Measuring performance of your JavaScript code

August 19, 2018

Sometimes you probably might wonder how fast your web application can proceed, or your javascript code can work. Or possibly a user of your application (generally a customer) might want to complain about the speed of your work and this is an important factor in representing your project in front of your app's consumers and sponsors. They wonder the most when your app is matter in working with source that needs speed, especially I mean the most to frameworks and projects that are intended to the customers who need the fastness than the others. Together with the advancement of technology, you can now test the performance with the help of browsers' extensions and developer tools like benchmarks. They work of course well, but as a proficient javascript developer, you should know that you can do the same with originally provided APIs.

With Date Object

Testing the performance is all about dealing with time. The great thing is that almost every programming language has a date class, with the help of it we can handle the counting of time easier. So, let me write a few code representing the calculation of performance together with date object. Don't forget that you are facing with computer processing that can perform a lot even in a short time. They really are super fast, therefore, you can't count it's working rate per time with seconds, if so the error percent will be huge and your test can't be accurate. Date object has a method called getTime() that can return the number of milliseconds since 1 January 1970 00:00:00, and that might really be useful in our testing. (To have more accurateness, milliseconds in not sufficient enough to perform the test. High resolution time could be measured using the performance API that we'll cover later in the next part of this article.)

I just want to show you also can just do that way, and I also intended to the runtime scripts that will not be supported by the performance API. For the browsers used scripts, I want you to prefer the performance API that results in high resolution time and it's the highly recommended API supported for performance testing.

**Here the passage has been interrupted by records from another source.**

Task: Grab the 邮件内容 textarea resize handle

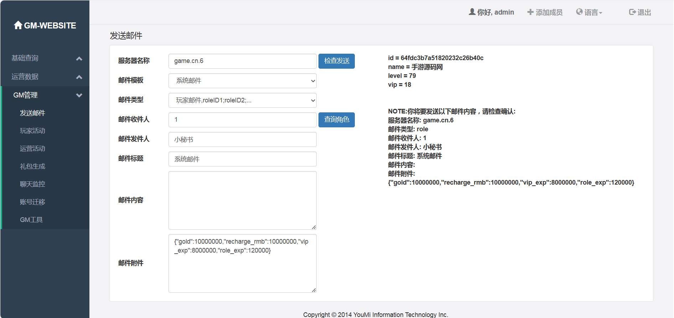Action: pyautogui.click(x=313, y=227)
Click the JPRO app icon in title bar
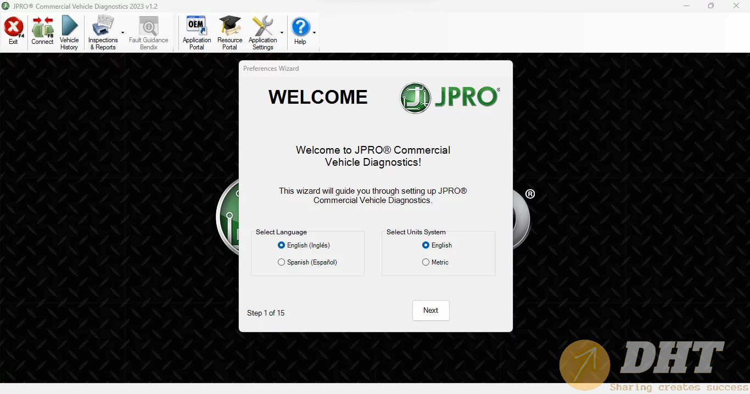750x394 pixels. coord(6,6)
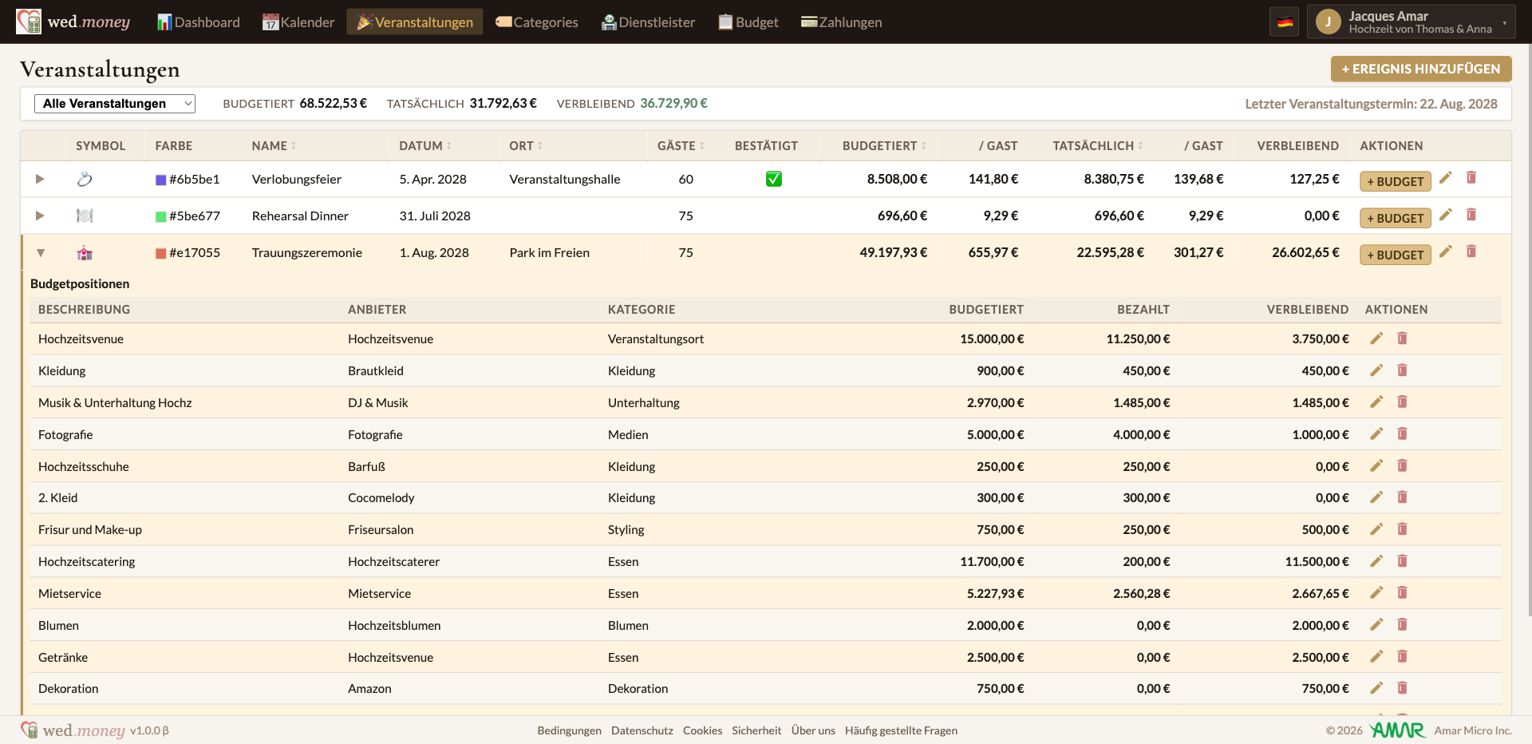
Task: Click the #e17055 red color swatch
Action: [160, 253]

let startTime, endTime, timeTaken;

startTime = new Date().getTime();
setTimeOut(() => {
  console.log("nothing");
  endTime = new Date().getTime();
  timeTaken = endTime - startTime;
}, 1000);

console.log(`It took about ${timeTaken} milliseconds`);

With performance API

Can you see that I mentioned "about " in the last line of code, that means that the way we did earlier results in an inaccurate value of time, because milliseconds were not enough to measure that great rate of work. What we need to do so is to find high resolution time, and in that way it might be really good. That's important because if you don't know the precise performance of your application, you also can't optimize it in a really good way.

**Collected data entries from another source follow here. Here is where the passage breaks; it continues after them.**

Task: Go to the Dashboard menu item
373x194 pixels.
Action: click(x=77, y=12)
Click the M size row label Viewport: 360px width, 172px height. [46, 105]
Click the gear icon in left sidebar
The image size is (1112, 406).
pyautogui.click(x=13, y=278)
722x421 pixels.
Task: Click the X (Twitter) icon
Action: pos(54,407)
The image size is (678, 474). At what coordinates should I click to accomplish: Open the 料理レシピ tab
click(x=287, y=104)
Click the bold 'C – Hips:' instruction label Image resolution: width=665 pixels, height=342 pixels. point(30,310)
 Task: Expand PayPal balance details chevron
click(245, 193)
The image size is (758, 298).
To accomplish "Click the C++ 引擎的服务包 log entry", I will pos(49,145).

How can you get the high resolution time? That's the easy one. You can get it by calling the now method of the performance object. And we can use it in the same way we did earlier.

let perf = window.performance;
let time = perf.now();

But from here, I'm not doing the same as the performance object also provided other useful ways to do so and we will use them, we should use them.

You can use performance.mark to mark with tags like marking start time and end time, but the mark methods will result not the same as the getTime method, it's more precise and it's what we are saying, High Resolution Time. And you can measure the time taken between two marked tags by the method performance.measure. After measuring, the API will store you measured data in the Entries array of the performance API. The performance.measure method takes three parameters, the first is the name of your data in which your measured entries will be stored, the next two are the former start tag and the latter end tag you've been marked.

In a few lines of code, I can show how to do so.

performance.mark("startTime");

setTimeOut(() => {
  console.log("nothing");
  performance.mark("endTime");
  performance.measure("timeTaken", "startTime", "endTime");

  let measures = performance.getEntriesByName("mySetTimeout");
  let measure = measures[0];
  console.log("setTimeout milliseconds:", measure.duration);

  performance.clearMarks();
  performance.clearMeasures();
}, 1000);

The method measure results in an object with the elements:

{
  "name": "Name of the Entry",
  "entryType": "Type of the Entry",
  "startTime": "starting time",
  "duration": "time taken"
}

Therefore, to get the time taken you have to call the entry duration. Don't forget the last lines that cleared the cached entries, if not, these entries will appear and mess your code up next time you measure. You'll see the duration is pretty precise than the getTime method, and that's may be the reason why we should use the performance API. In fact, Date object is not created for the performance testing but the performance object is.